**Given request:** Output everything from the row "Open browser three-dot overflow menu" down to the row "pyautogui.click(x=62, y=479)" as a numbered list, skipping blank lines and leaving out the pictures.

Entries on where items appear
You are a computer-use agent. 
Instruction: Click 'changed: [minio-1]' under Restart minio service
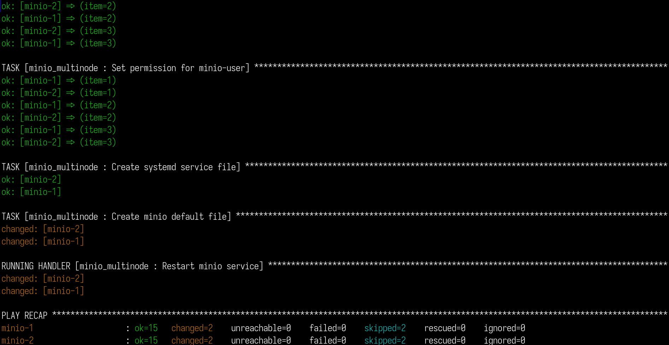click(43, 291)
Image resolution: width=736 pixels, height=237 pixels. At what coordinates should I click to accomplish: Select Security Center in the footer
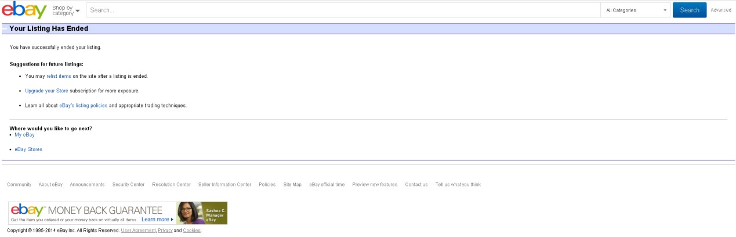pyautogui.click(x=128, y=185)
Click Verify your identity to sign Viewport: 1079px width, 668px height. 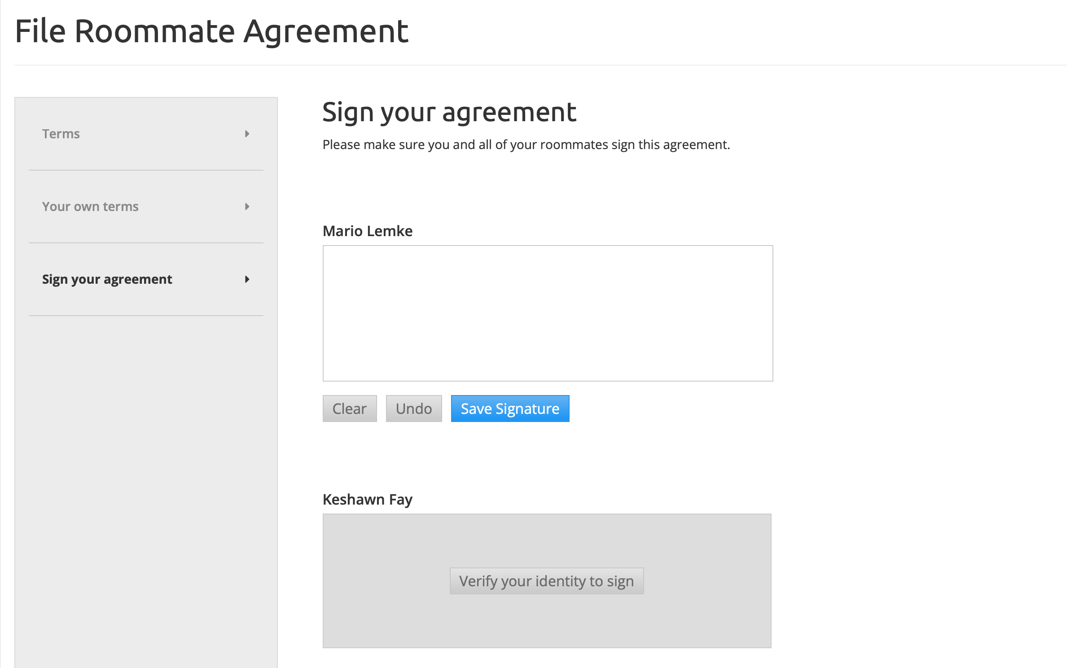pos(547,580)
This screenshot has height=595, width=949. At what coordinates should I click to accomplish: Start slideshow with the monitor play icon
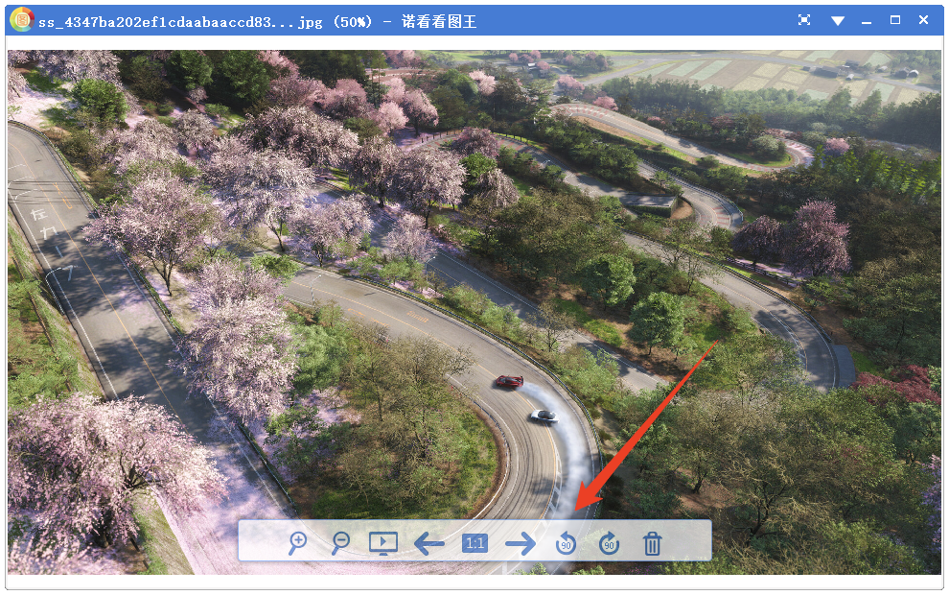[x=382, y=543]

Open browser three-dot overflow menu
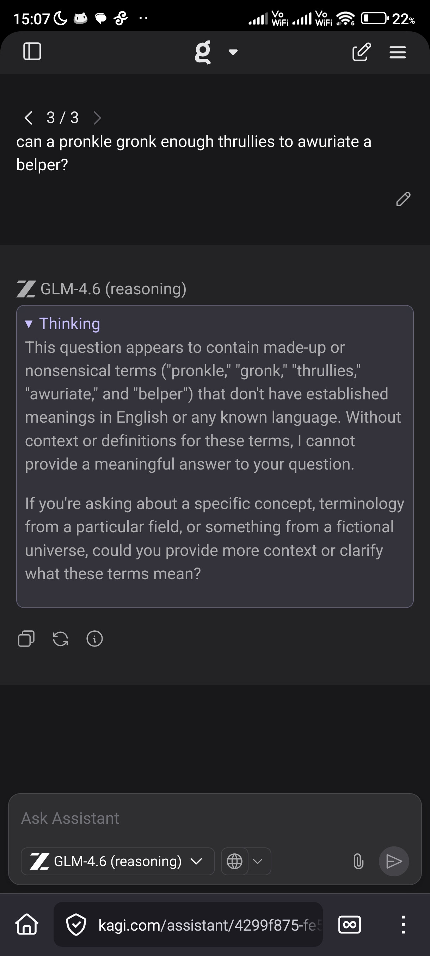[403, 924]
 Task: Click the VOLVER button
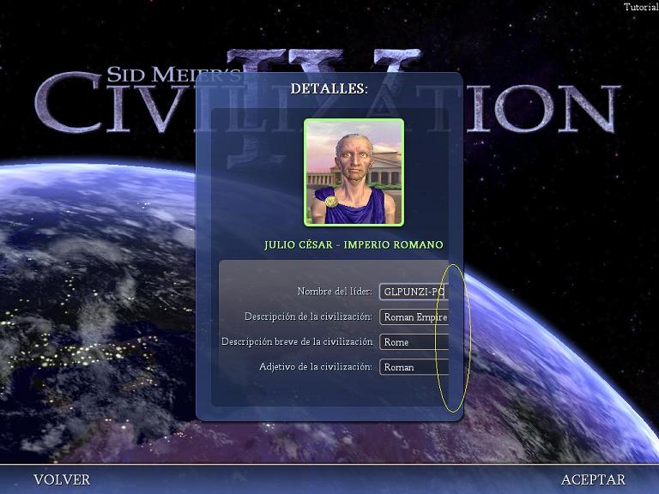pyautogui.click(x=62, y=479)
---
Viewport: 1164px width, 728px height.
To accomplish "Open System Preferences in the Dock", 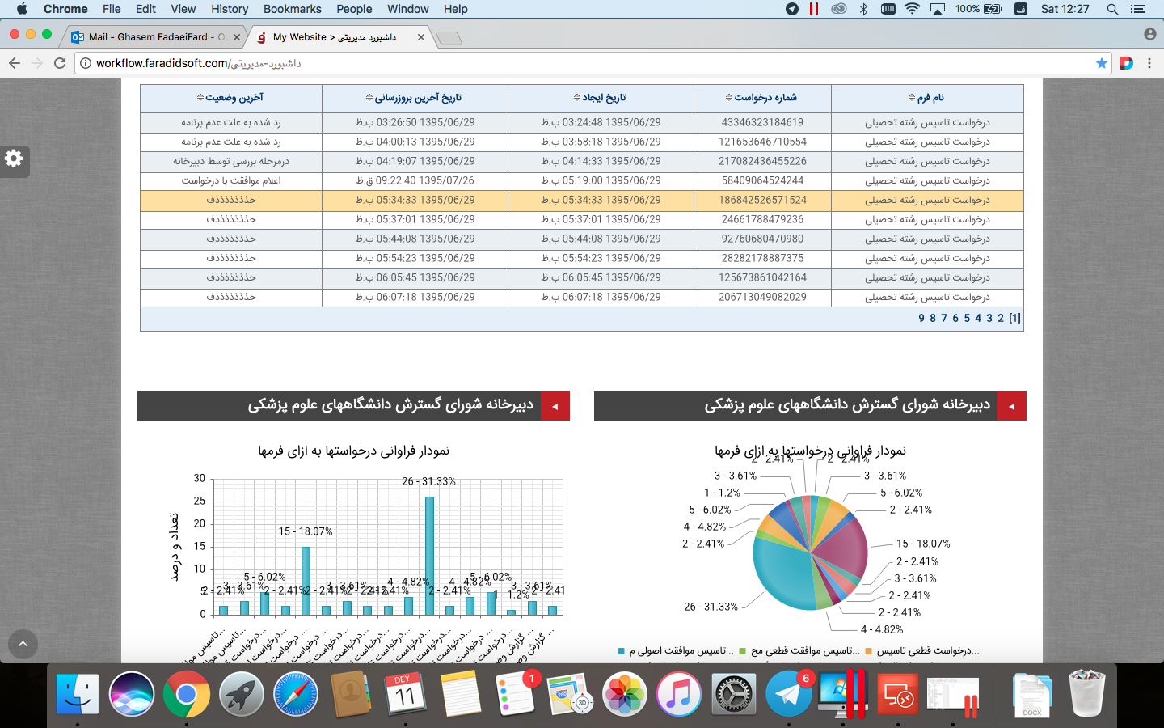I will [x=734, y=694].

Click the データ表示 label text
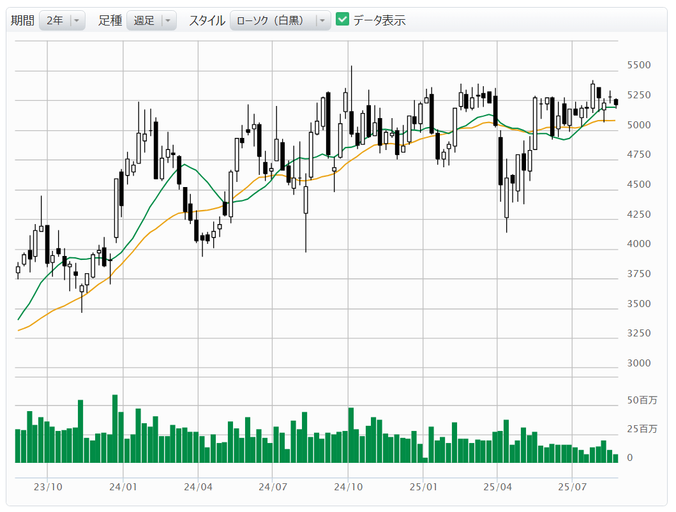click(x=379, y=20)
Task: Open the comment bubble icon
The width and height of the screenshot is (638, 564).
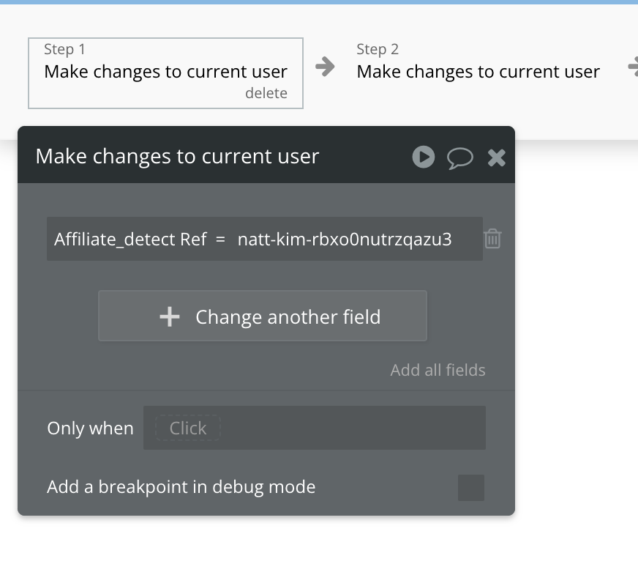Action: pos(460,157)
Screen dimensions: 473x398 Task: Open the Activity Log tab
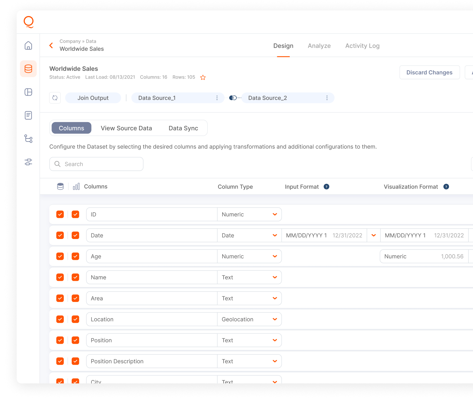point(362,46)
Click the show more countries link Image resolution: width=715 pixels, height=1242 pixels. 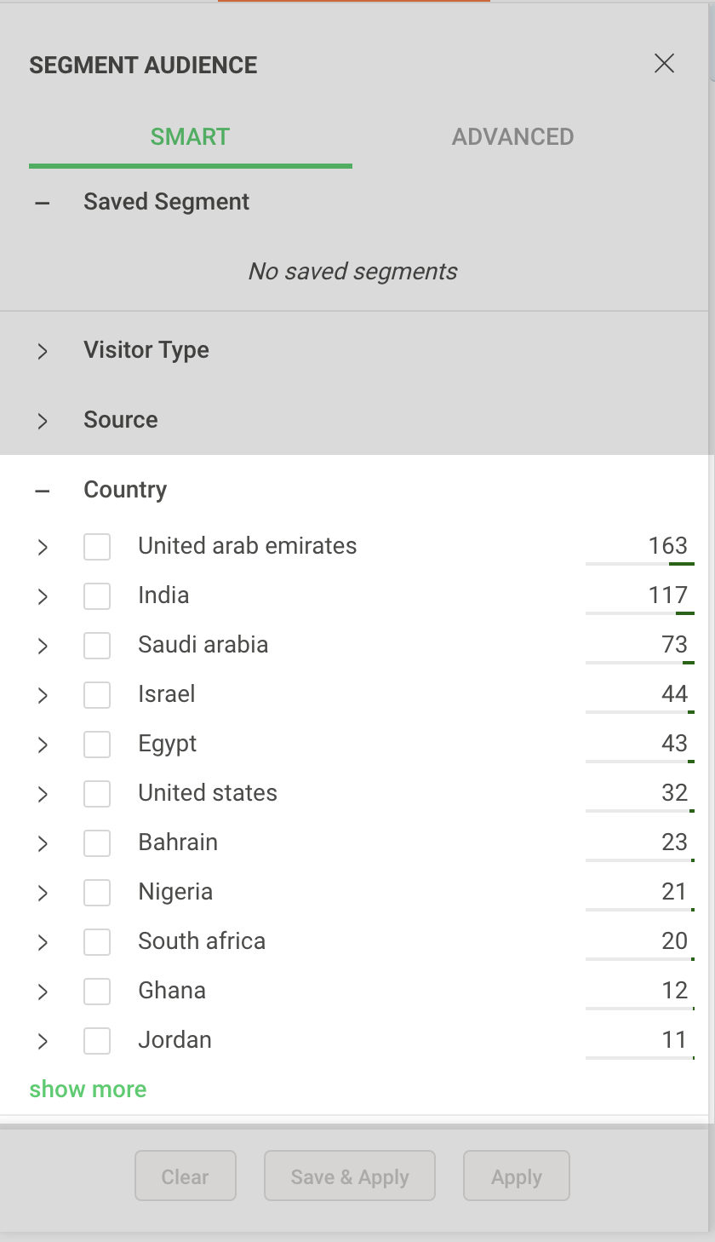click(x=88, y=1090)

**Answer to the problem:**
1. Open browser three-dot overflow menu
2. [403, 924]
3.  Task: Click the VOLVER button
4. pyautogui.click(x=62, y=479)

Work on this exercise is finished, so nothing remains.